One of Aesop's Fables tells the story of a Miller, his son, and a donkey they were taking to sell at the market.
Along the way they get harassed by various people criticizing what they're doing.
The first group doesn't like that they are all walking when they have a perfectly good donkey. So the Miller's son gets on to ride.
The second group thinks the young boy should walk, and let the old man ride.
The next group thinks that there is room on the donkey for both of them.
Next they get criticized for both riding, and wind up carrying the donkey themselves.
They create such a stir at the market that they soon gather a large crowd of onlookers.
Just as they are crossing a bridge the donkey gets excited and starts braying and kicking his feet. The Miller and his son lose their grip, and the donkey tumbles into the river and is lost.
The poor Miller was sad, but he learned that by trying to please everyone, he had pleased no one, and lost his Ass too.
There's another story from a scene in the 1980's film Bird, about the life of Charlie Parker.
A rival saxophone player, Chester Franklin, hears Parker play and becomes so depressed by his own playing; he throws his saxophone off a bridge. He vows never to play again.
Every now and then we all feel like we could do better than we currently do. And, there will always be people who do what we do just a little bit better than we can. Sometimes a lot better.
When we feel challenged in that way it can be very tempting to just give up and do something else.
What we're talking about here is two extremes of the same passion. To find acceptance, and recognition for what we do well.
Ironically, both extremes led us to the same place; an Axe falling off a bridge.
The answer to both dilemmas is also the same, and surprisingly simple. Just keep doing what you do.
If the Miller and his son had kept walking, minded their own business, and not let those other people interfere.
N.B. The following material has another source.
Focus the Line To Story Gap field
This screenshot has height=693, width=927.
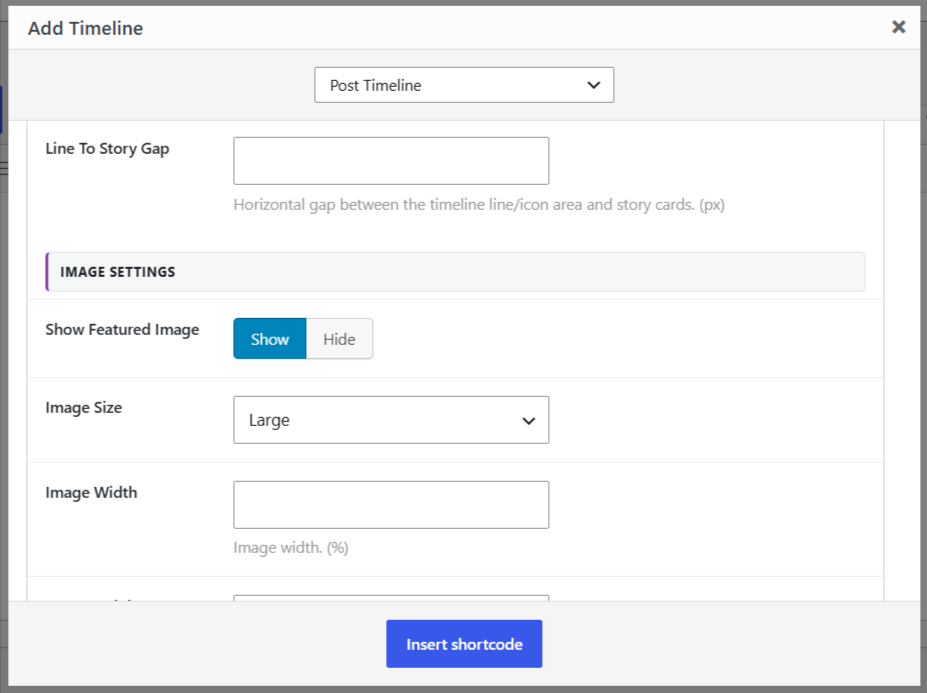tap(391, 161)
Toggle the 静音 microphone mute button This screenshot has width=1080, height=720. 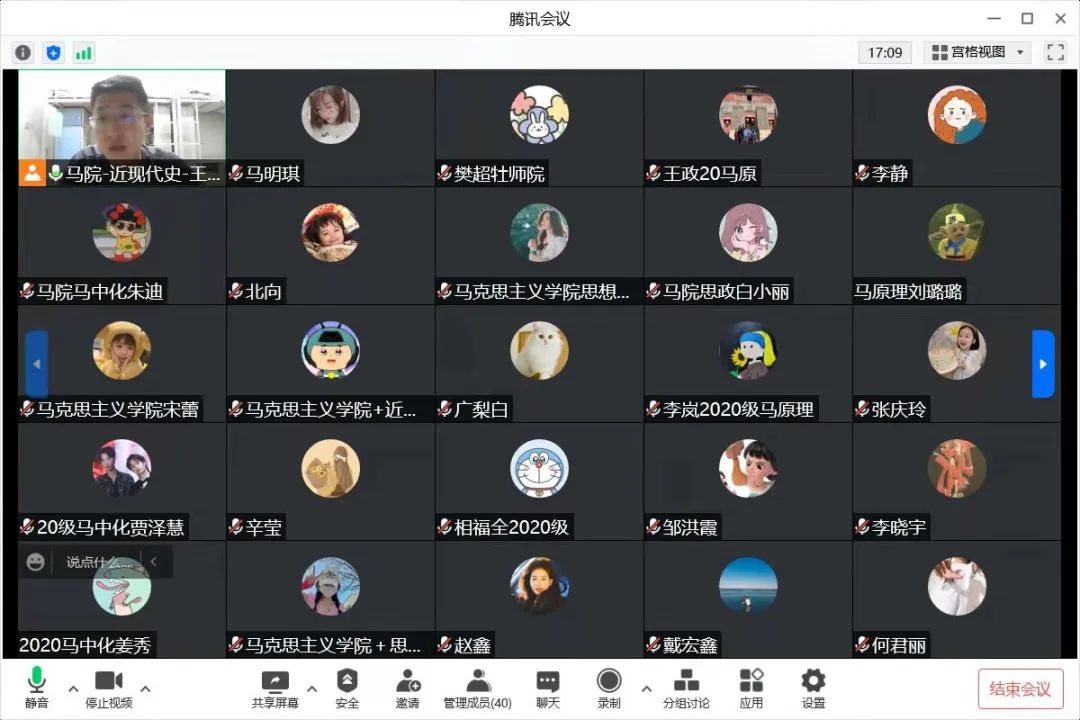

They would have gone to the market and sold their donkey, and they would have all been much better off in the end.
People enjoyed listening to Chester Franklin, and he wasn't a bad sax player. In fact, he played a completely different style of saxophone than Parker. He was a Boogie-Woogie player. So there really was no comparison to be made, except the one he made up for himself.
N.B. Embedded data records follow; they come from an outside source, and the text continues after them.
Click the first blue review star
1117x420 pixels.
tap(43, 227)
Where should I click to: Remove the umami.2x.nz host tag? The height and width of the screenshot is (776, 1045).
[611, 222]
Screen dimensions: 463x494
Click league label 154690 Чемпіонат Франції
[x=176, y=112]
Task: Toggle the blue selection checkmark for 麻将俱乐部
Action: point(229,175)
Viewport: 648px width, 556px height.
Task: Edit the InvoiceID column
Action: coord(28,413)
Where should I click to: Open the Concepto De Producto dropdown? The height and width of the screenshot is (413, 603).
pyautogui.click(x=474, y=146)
In reality, Franklin may have been a character made up for the movie of all the players who felt inadequate and unworthy by comparison to Parker. I'm sure that more than one saxophone, trumpet and trombone found its way into the East River for the same reason.
So, the moral of both of these stories is:
Don't give in to criticism, mind your own business, and do what you do.
Practice hard, and try to get better. Learn the difference between constructive criticism, and mean-spirited destructive criticism. And, learn to accept your own limitations as a part of your own uniqueness as a person.